Dataset entries
****

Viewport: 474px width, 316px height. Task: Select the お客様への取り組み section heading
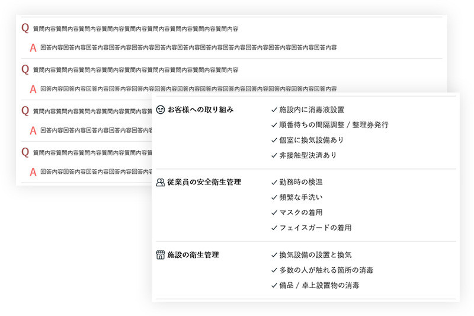200,110
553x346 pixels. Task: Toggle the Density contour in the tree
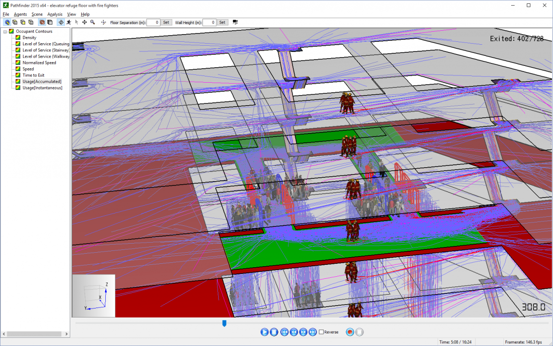pos(29,37)
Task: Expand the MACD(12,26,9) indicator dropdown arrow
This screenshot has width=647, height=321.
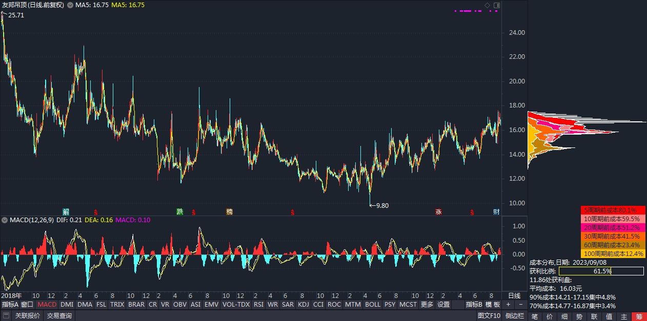Action: click(5, 220)
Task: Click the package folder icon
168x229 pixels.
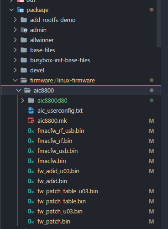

****

PROBLEM REQUIREMENTS
Please output only the lines running from the one that holds "Task: Click the package folder icon" through the last line of the entries, both ends included, without any images.

WRITTEN ANSWER
Task: Click the package folder icon
168x229 pixels.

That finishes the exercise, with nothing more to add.